Over at her blog, my friend Rohan has a great post about what’s wrong with the old “show don’t tell” saw, drawing on her love of the Victorians by way of a reading of Adam Bede. Where would Eliot be without telling? It’s a great question and one that made me think about my own practices while reading, writing and teaching. I do use “show don’t tell” when I teach creative writing, as it can seem a useful shorthand to get students to work towards specificity. I think a lot of what motivates the its use is the sense that while an Eliot or a Doestevsky might make great use out of telling us what things might mean, the average apprentice writer can’t be trusted to use abstractions or ideas for more than clichés. Whereas if we just describe an experience, or what we see at Grand Central Station (to take an example of a CW exercise I use), we’ll be relatively immune to cant. We want students to notice, so we say, “Look at how that person walks, describe the way their arms sway. Don’t tell me how they embody the soulessness of modern man.”
It’s useful as far as it goes, I guess. But Rohan’s post made me think: what if this is another example of the workshop-ification of everything: if a somewhat useful tool for those starting to write contemporary fiction takes over how we read fiction of all kinds, as when one of Rohan’s commenters dismissed a novel she loved for having too much telling? And what of the fact that it’s exactly the opposite of what we tell them when they are in our essay writing or composition or literary criticism classes – namely, to have a thesis? In the first draft of this post, I wrote, we might not want fiction to have a thesis but we want it to have ideas, but actually I don’t think there is anything wrong with fiction that has a thesis. And I think saying it shouldn’t is the same kind of anti-intellectualism that says it shouldn’t have ideas at all. If we think that to write a thesis is to make something rote, pat, and generally not useful, why do we spend so much time teaching them? Yes, I know, works of art are different from works of intellectual argument, but sometimes texts can be both.

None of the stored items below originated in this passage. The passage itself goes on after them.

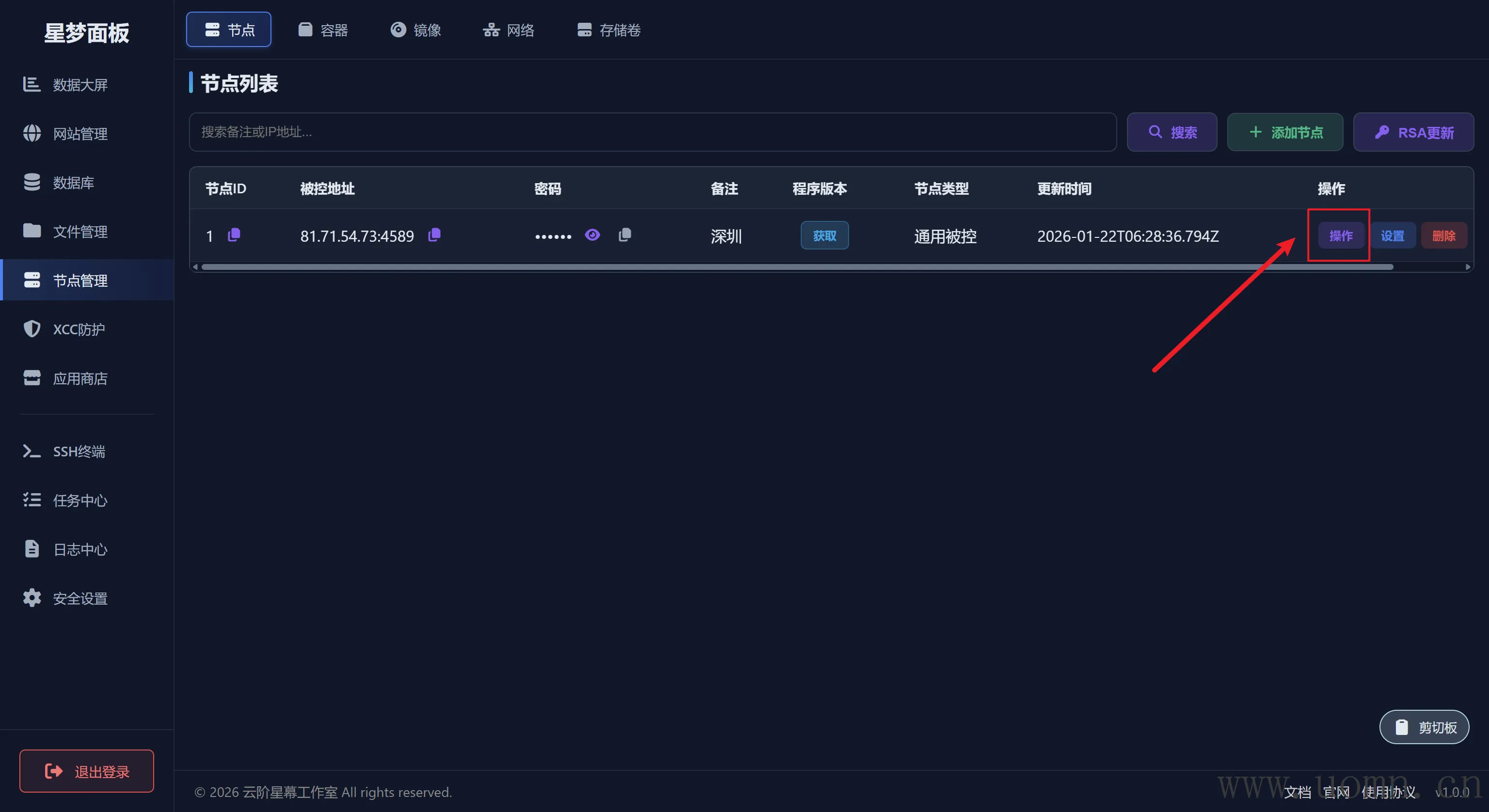Open 网站管理 from the sidebar
The height and width of the screenshot is (812, 1489).
tap(80, 134)
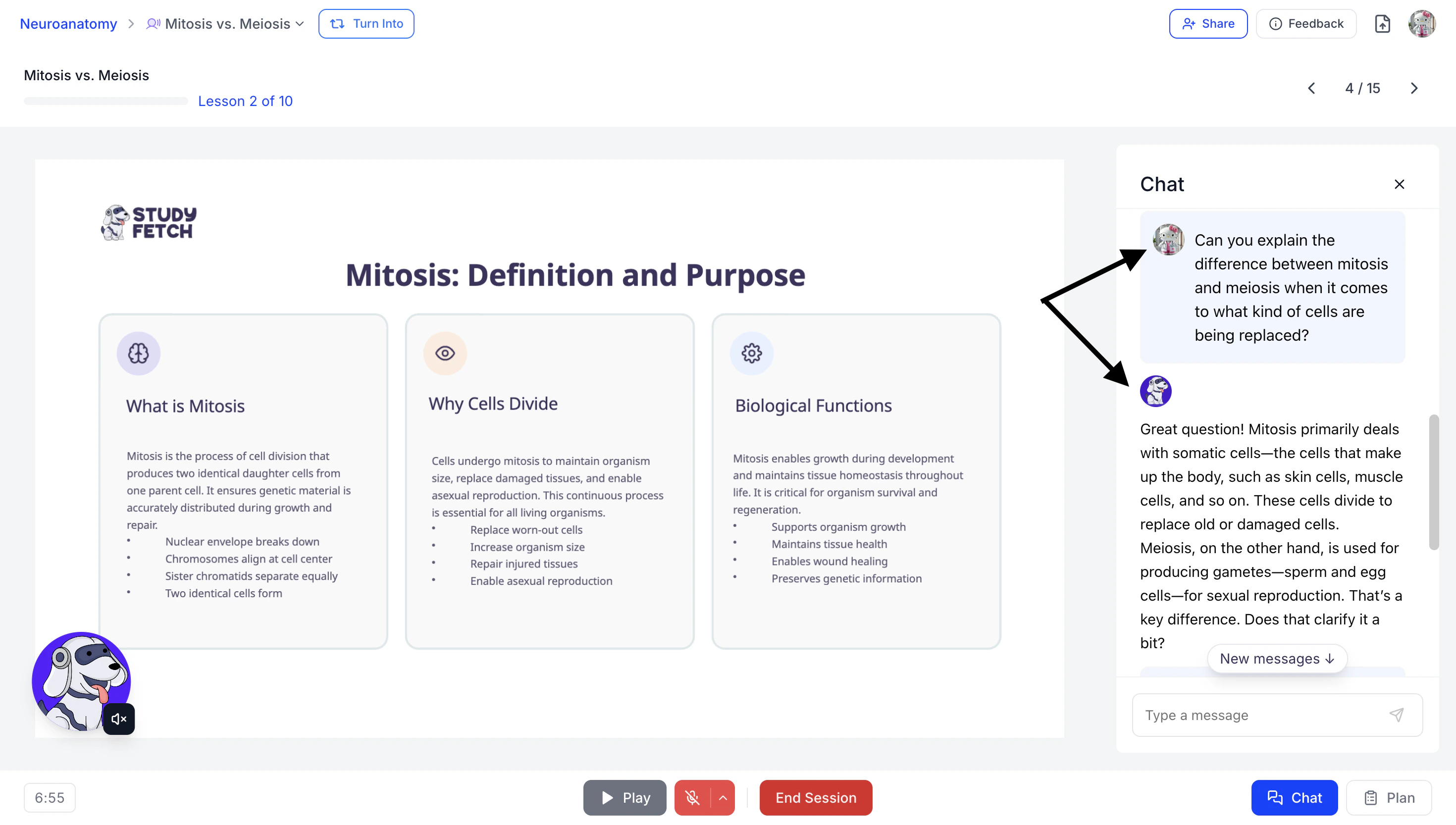Click the brain icon in What is Mitosis card
The height and width of the screenshot is (825, 1456).
(138, 353)
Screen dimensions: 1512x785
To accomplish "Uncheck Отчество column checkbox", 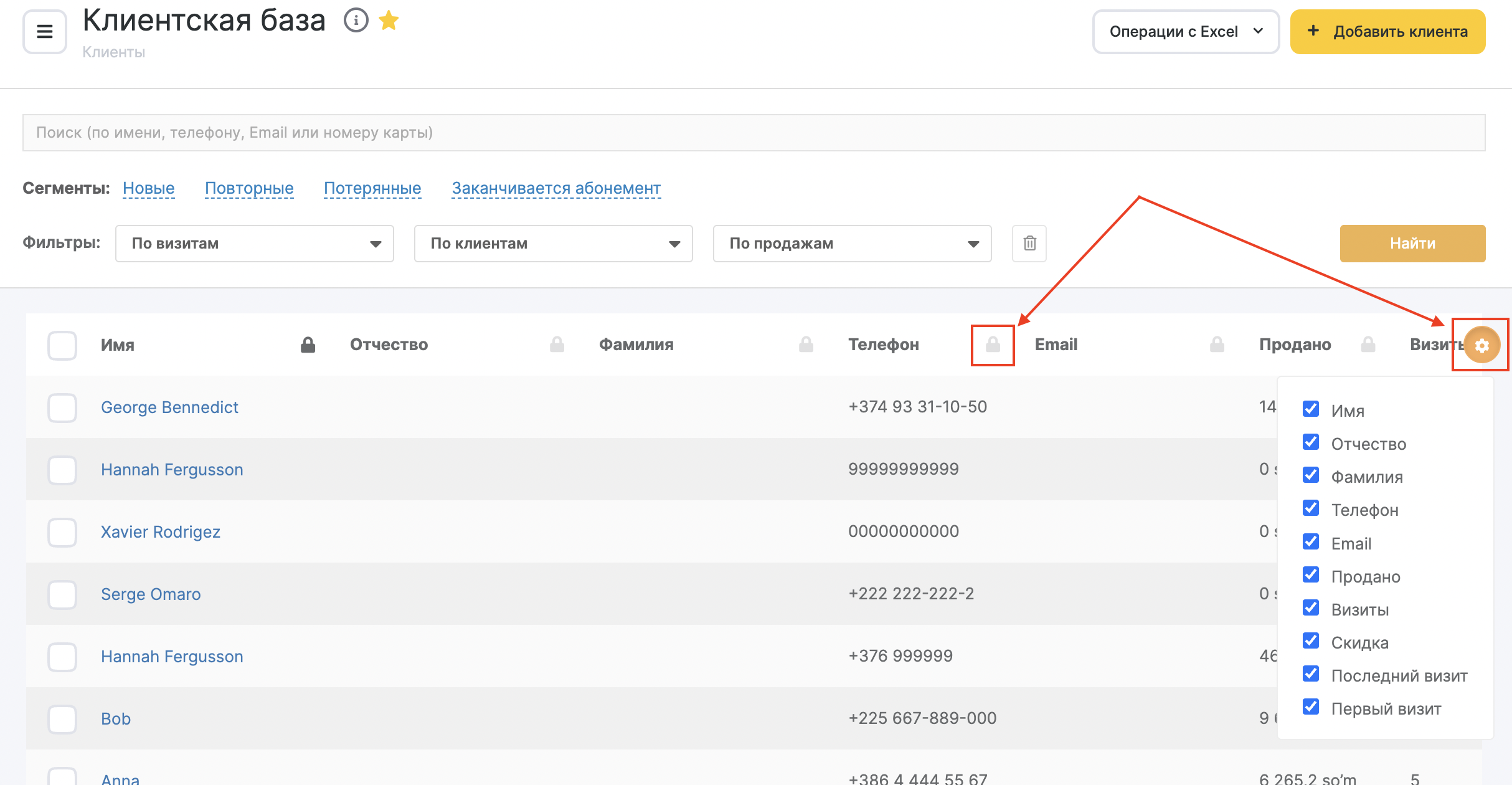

Anyways, this was a particularly interesting post for me to read since I just watched Manchester by the Sea* and was discussing with Josh why I wasn’t sure what I thought about it, but that I was sure that Lonergan’s previous movie, Margaret, was much better. As J. pointed out, both are in a sense about the same idea. What if something terrible happens, for which one is responsible if not guilty? That is, there was foolishness but not malice, and so the meaninglessness of the tragedy ways particularly heavily? What if this is just chance and there is no catharsis or redemption? What does living after this look like?

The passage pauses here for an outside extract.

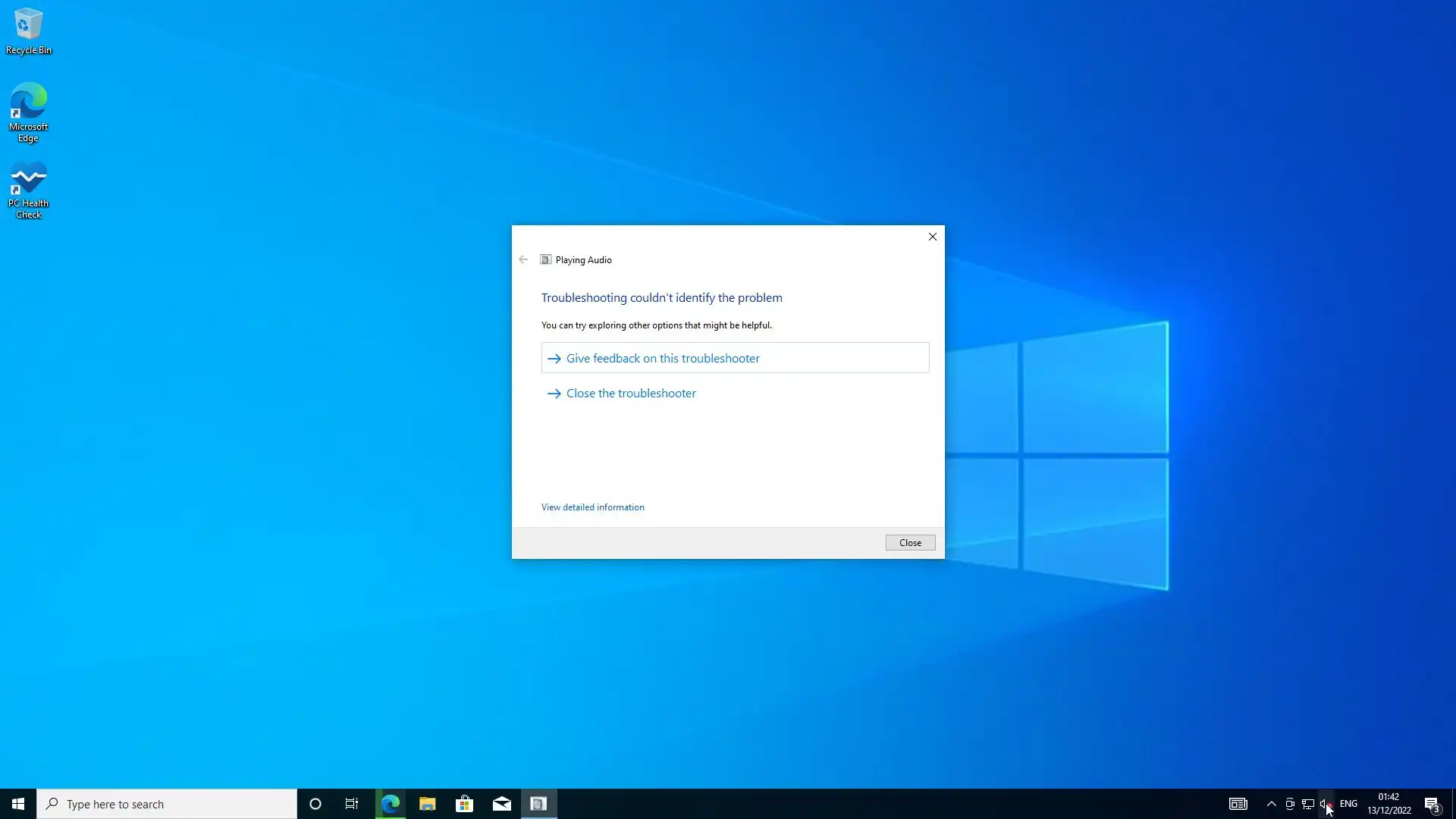Show hidden system tray icons
This screenshot has height=819, width=1456.
pyautogui.click(x=1271, y=804)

The difference is, that in Margaret, the protagonist desperately wants there to something there: some meaning to what has happened, some justice for it, even if it means she will be punished. The working through of that idea – that there can be no catharsis but that searching for it is a noble desire and a core part of what we are – is what makes the film so unusual, so morally serious, so willing to take its characters moral struggles seriously, all the more so since one of those protagonists is a teenage girl. In Manchester by the Sea, the lack of catharsis mostly just leads to moping. I think what people find interesting in Affleck’s character and performance are his odd affect with work well for a character who resists performing his grief in a recognizable way – instead he just shuts down – except that we can’t ever totally shut down. So, instead of the conflict in Margaret – where the desire for catharsis and its refusal are both given their due and articulated with the best of the movie’s brilliant writing – we get a brief plea from Michelle Williams’ and a blank refusal, which we are supposed to take as the correct, tragic, brave response. Williams’ desperate plea for catharsis isn’t really allowed to speak, just to emote.

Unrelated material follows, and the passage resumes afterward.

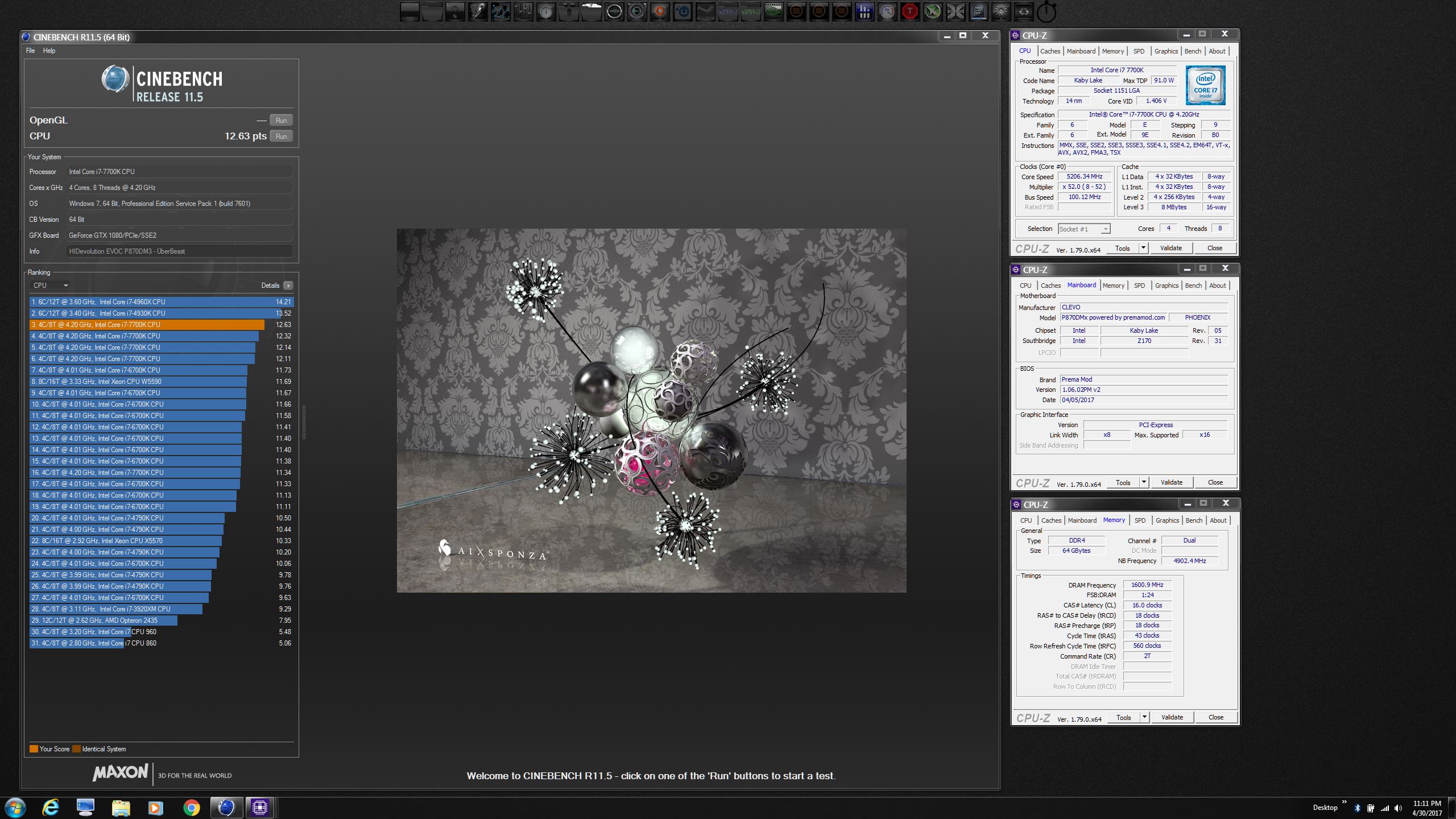The image size is (1456, 819).
Task: Expand the Socket #1 selection dropdown
Action: 1105,229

Watching Manchester, I thought of something I read that Picasso wrote: “Women are machines for suffering” (a nice formulation by which the machine-maker hides, no doubt). I won’t deny that I probably enjoyed Margaret more than Manchester in part because it gives so much more for its women to do – but there are class as well as gender dynamics at play here. Margaret is unusual in articulating morally serious questions through female characters of different ages, and draws on the idiom of its Manhattan settings, culminating brilliantly with a scene at the opera. Manchester can’t or doesn’t want to find a similar idiom through which its characters can speak, and seems to
say that working-class men are machines for suffering. So while Margaret feels wholly original, Manchester by the Sea is more like a lot of indy movies which seem to think they are superior in resistance to traditional narratives but offer little in return. It’s better than most of those, but would have been better if, like Margaret, it had dared allow its characters to articulate. That is, it would have been stronger if it had been willing to tell, not just show.
* I totally get people who don’t want to see this movie because of Casey Affleck. I’m not a “the art and artist are SEPARATE” purist – I will mostly likely never watch another Woody Allen movie. Where and how we make these calls is subjective and interesting – possibly the subject of another post. (Perhaps I will unlock the big Woody Allen post of doom someday I’m feeling grumpy.)